Mysterious 8,000-year-old desert traps baffled experts for a century — until now

When a plane flew over the deserts of Saudi Arabia in the 1920s, the pilots looked down to see a pattern in the rock and sand.

As long as 3 miles, the patterns were made of walls and pits and triangular openings that were only fully visible from the air.

For more than a century, the construction and purpose of these structures baffled researchers and experts.

Now, they can answer those questions.

Two engravings, depicting the structures known as “desert kites,” were found in Jordan and Saudi Arabia, according to a study published in PLOS ONE on May 17.

Desert kites

One carving, carved into stone using stone tools, measures slightly more than 2 feet long and 1 foot wide and was found in the Jibal al-Khasabiyeh region of Jordan. It is estimated to be 7,000 years old and was found in an area with eight known desert kite structures, according to the study.

A second engraving, found in Zebel az-Zilliyat, Saudi Arabia, is much larger and dated to around 8,000 years ago, according to the study. The engraving is nearly five times the size of the Jordan engraving. Researchers excavated the depiction and found that it was pecked, not carved, and was likely created using hand picks.

The engravings would allow people at the time to have a blueprint for the kites, which could then be shared and scaled up in a collective construction effort, the study said.

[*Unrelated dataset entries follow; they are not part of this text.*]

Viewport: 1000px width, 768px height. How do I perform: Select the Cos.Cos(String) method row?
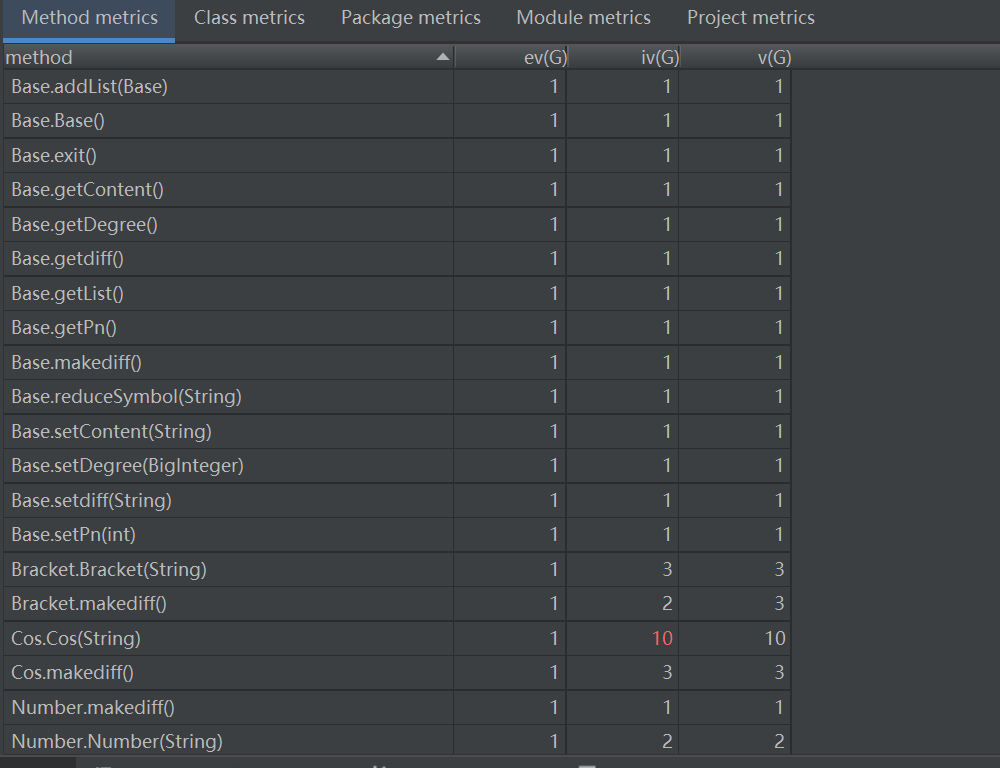[x=76, y=638]
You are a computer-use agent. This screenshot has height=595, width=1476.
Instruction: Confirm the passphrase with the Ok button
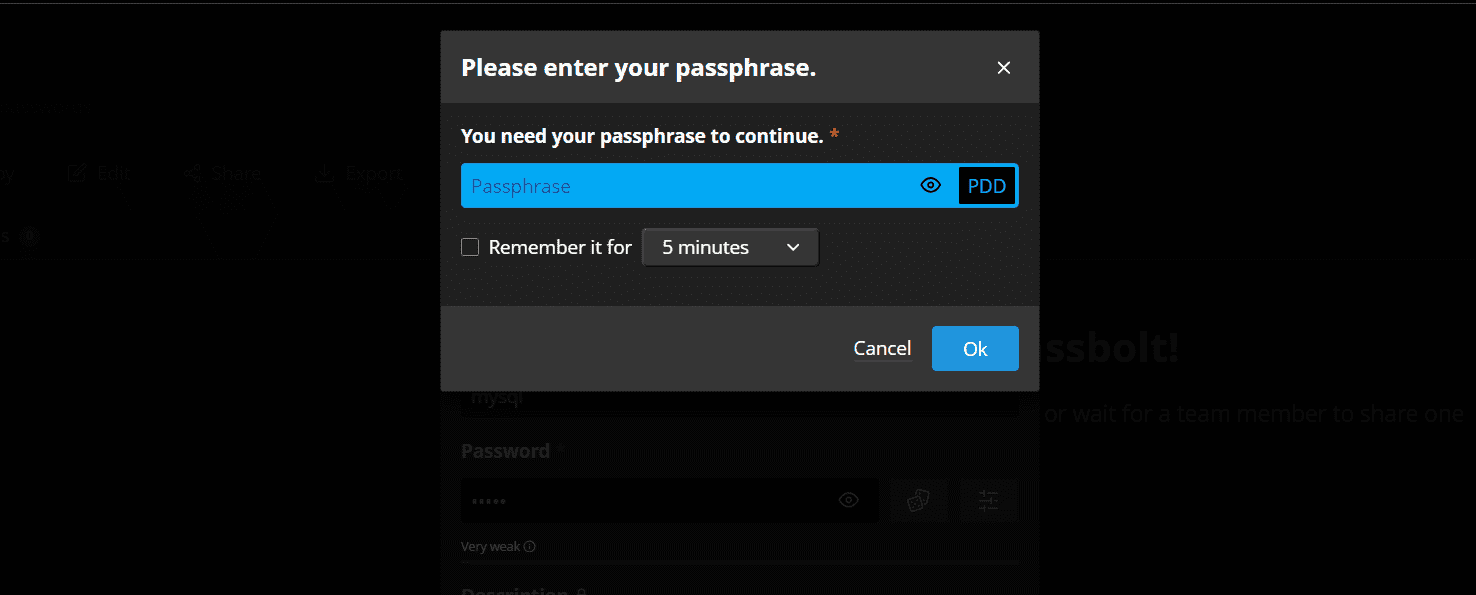click(x=975, y=348)

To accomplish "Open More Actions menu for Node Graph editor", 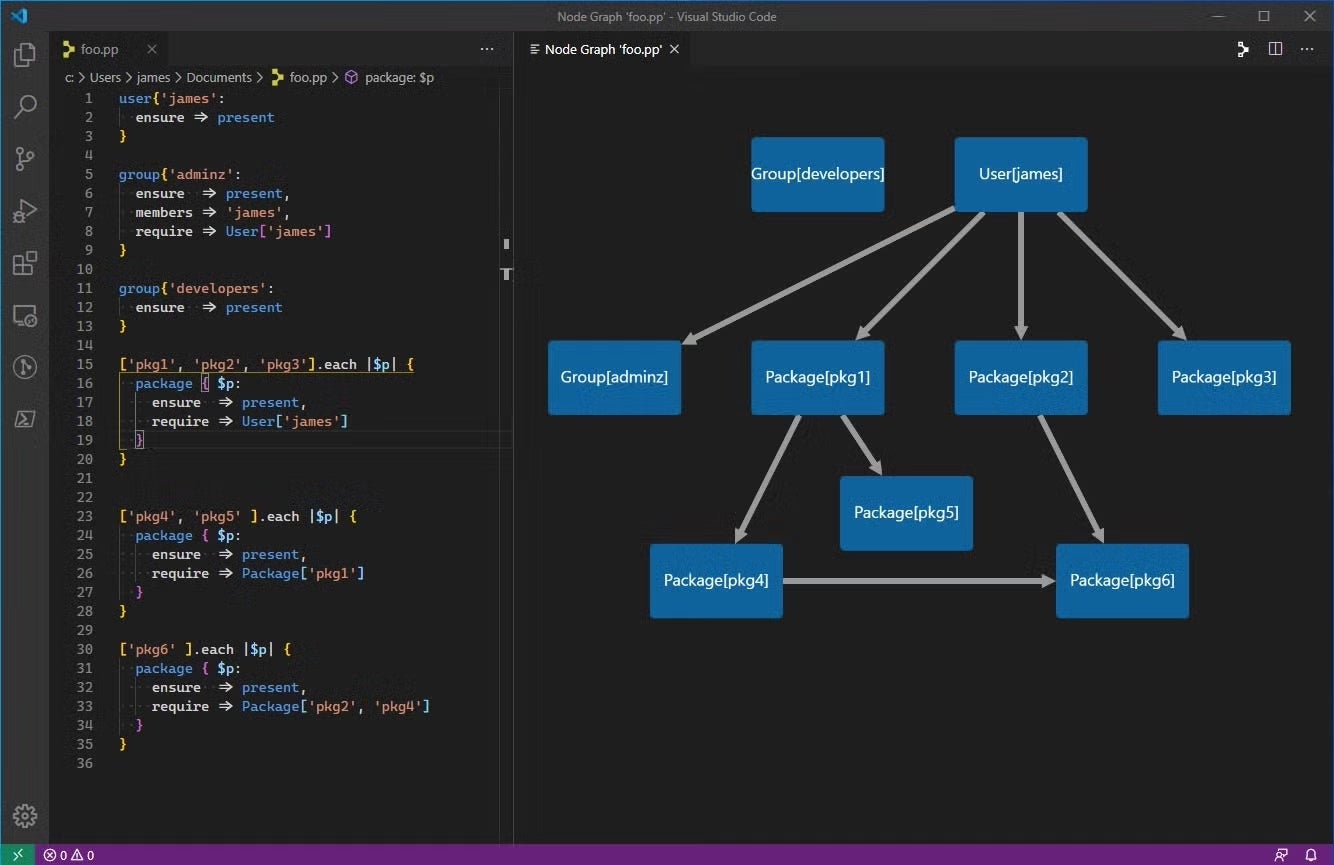I will click(x=1307, y=49).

“Plans like these would have been needed by the constructors as the whole layout is impossible to grasp without seeing it from the air. Until now, evidence for plans of large structures has been seen in rough representations, but these designs are extremely precise,” the researchers said in a May 17 news release. “Although human constructions have modified natural spaces for millennia, few plans or maps predate the period of the literate civilizations of Mesopotamia and Ancient Egypt.”

The engravings are not only more intellectually sophisticated than researchers thought the people of the time could produce, but they may be the “oldest known plans to scale in human history.”

Killing pits

Study author Rémy Crassard told Haaretz that the structures weren’t for worshiping gods or conducting rituals. They had one purpose — they were killing pits.

“‘Desert kites’ or ‘kites’ is the term generally reserved for those found in Western Asia, as this was the term given by the RAF pilots who first saw them from the air,” Crassard told Haaretz. “‘Pit-traps’ are a functional component of kites. Other mega-hunting structures can be referred to by other terms, such as ‘game drives’ or ‘game traps,’ and can contain similar functional components.”

Crassard said that some of the “mega-traps” could cover distances of more than 30 miles, so if an animal was able to survive one, it would get caught in another, Haaretz said. The traps channel migrating species into pits, allowing people to kill a large number systematically.

“The community aspect of these large-scale hunts is another element supporting the hypothesis of a need to communicate, in particular to share spatial information, by means of a realistic representation intended for a human group participating in a common action,” the study said.